Question posée par Patrice le 12/01/2018

Bonjour,

Gallimard a effectivement annoncé, le 11 janvier, la «suspension» de son projet de publication des pamphlets antisémites de Céline, après plusieurs semaines de polémique. La maison d'édition avait été interpellé par le Délégué interministériel à la lutte contre le racisme, l'antisémitisme et la haine anti-LGBT. Le recueil devait réunir Bagatelles pour un massacreL'Ecole des cadavres et Les Beaux Draps, tous trois écrits entre 1937 et 1941et non réédités depuis à la demande de Céline lui-même.

Dans le communiqué expliquant sa décision, le PDG de la maison d'édition, Antoine Gallimard invoquait sa « liberté d'éditeur » et sa «sensibilité à [son] époque», en estimant que «les conditions méthodologiques et mémorielles ne sont pas réunies pour envisager sereinement» ce projet de réédition. «Les pamphlets de Céline appartiennent à l'histoire de l'antisémitisme français le plus infâme. Mais les condamner à la censure fait obstacle à la pleine mise en lumière de leurs racines et de leur portée idéologiques, et crée de la curiosité malsaine, là où ne doit s'exercer que notre faculté de jugement», estime l'éditeur. Mais, ajoute-t-il, «je comprends et partage l'émotion des lecteurs que la perspective de cette édition choque, blesse ou inquiète pour des raisons humaines et éthiques évidentes». Dans le même communiqué, il n'abordait en revanche, à aucun moment, l'aspect légal.
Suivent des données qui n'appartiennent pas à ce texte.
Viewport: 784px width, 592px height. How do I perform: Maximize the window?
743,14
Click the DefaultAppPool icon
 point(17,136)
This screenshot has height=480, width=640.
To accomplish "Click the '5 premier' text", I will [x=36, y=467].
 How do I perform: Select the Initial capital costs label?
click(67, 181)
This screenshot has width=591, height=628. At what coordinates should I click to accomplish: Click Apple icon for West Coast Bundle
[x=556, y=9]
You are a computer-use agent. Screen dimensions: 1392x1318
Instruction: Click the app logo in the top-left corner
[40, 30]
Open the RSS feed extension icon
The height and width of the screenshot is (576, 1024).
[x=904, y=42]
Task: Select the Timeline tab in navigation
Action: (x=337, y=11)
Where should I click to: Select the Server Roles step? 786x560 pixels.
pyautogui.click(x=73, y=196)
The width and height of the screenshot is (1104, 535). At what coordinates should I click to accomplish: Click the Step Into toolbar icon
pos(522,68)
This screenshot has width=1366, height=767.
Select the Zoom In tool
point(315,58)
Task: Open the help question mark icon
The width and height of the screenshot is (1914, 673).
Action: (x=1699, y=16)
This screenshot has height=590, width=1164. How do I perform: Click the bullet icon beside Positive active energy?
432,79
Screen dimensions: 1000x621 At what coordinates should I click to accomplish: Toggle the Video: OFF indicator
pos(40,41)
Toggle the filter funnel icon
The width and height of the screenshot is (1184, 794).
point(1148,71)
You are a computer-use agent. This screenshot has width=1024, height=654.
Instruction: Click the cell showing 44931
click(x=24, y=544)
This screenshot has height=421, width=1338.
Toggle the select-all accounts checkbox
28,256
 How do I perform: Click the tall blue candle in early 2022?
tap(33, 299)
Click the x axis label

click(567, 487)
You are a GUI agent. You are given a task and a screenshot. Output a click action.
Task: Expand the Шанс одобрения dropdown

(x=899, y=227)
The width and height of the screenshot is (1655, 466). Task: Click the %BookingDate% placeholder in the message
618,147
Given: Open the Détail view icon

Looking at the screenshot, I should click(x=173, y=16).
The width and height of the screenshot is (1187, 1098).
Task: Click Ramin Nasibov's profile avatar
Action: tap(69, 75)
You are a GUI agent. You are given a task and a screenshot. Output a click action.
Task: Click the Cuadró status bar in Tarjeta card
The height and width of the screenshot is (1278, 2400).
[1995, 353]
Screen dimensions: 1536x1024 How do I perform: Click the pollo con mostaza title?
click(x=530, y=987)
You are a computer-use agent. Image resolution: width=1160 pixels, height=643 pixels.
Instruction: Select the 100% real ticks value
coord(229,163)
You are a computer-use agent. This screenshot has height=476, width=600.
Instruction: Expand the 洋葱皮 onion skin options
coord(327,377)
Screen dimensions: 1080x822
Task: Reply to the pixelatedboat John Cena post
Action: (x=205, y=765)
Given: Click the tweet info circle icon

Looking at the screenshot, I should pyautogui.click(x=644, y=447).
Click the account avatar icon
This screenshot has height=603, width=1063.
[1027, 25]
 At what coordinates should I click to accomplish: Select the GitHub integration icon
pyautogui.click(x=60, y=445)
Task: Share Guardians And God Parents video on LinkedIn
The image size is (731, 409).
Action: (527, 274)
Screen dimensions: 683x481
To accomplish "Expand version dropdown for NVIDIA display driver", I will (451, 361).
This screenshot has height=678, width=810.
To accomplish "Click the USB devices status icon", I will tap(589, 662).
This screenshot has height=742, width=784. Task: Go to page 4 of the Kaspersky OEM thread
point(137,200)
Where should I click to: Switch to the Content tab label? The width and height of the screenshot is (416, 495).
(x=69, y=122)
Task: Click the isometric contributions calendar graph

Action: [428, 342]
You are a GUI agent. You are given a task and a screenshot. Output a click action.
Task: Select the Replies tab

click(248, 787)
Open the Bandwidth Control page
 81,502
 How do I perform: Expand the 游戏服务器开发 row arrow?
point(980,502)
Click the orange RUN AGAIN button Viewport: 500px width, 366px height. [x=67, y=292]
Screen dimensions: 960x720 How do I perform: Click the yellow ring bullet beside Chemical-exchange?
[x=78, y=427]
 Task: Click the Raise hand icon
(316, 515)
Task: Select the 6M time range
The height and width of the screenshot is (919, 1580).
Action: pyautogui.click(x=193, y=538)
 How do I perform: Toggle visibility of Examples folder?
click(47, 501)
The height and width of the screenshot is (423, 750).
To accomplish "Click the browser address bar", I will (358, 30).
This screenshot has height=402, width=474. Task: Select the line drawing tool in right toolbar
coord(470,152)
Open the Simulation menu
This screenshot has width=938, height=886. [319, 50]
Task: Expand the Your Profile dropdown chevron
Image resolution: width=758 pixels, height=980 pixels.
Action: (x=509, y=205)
Et pour cause : il n'est pas illégal, en France, de publier les pamphlets antisémites de Louis-Ferdinand Céline. Ce qui est illégal, c'est de le publier sans avertissement. C'est ainsi dans le droit français, et ce depuis une décision de 1979 de la Cour d'appel de Paris ordonnant la publication d'un avertissement au lecteur dans les traductions de Mein Kampf publiée sur le territoire de la République Française. Un avertissement de plusieurs pages, détaillant les atrocités du régime nazi, et se terminant ainsi : « Le lecteur de Mein Kampf doit donc se souvenir des crimes contre l'humanité qui ont été commis en application de cet ouvrage, et réaliser que les manifestations actuelles de haine raciale participent de son esprit ». Avant de revenir sur sa décision de ne pas publier les écrits contestés de Céline, Gallimard avait prévenu qu'il respecterait cette loi, et que son intention était d' « encadrer et de replacer dans leur contexte des écrits d'une grande violence, marqués notamment par la haine antisémite de l'auteur ». L'éditeur avait aussi précisé que l'appareil critique et l'avertissement seraient écrits par Régis Tettamanzi, un spécialiste de l'oeuvre célinienne, professeur à l'université de Nantes.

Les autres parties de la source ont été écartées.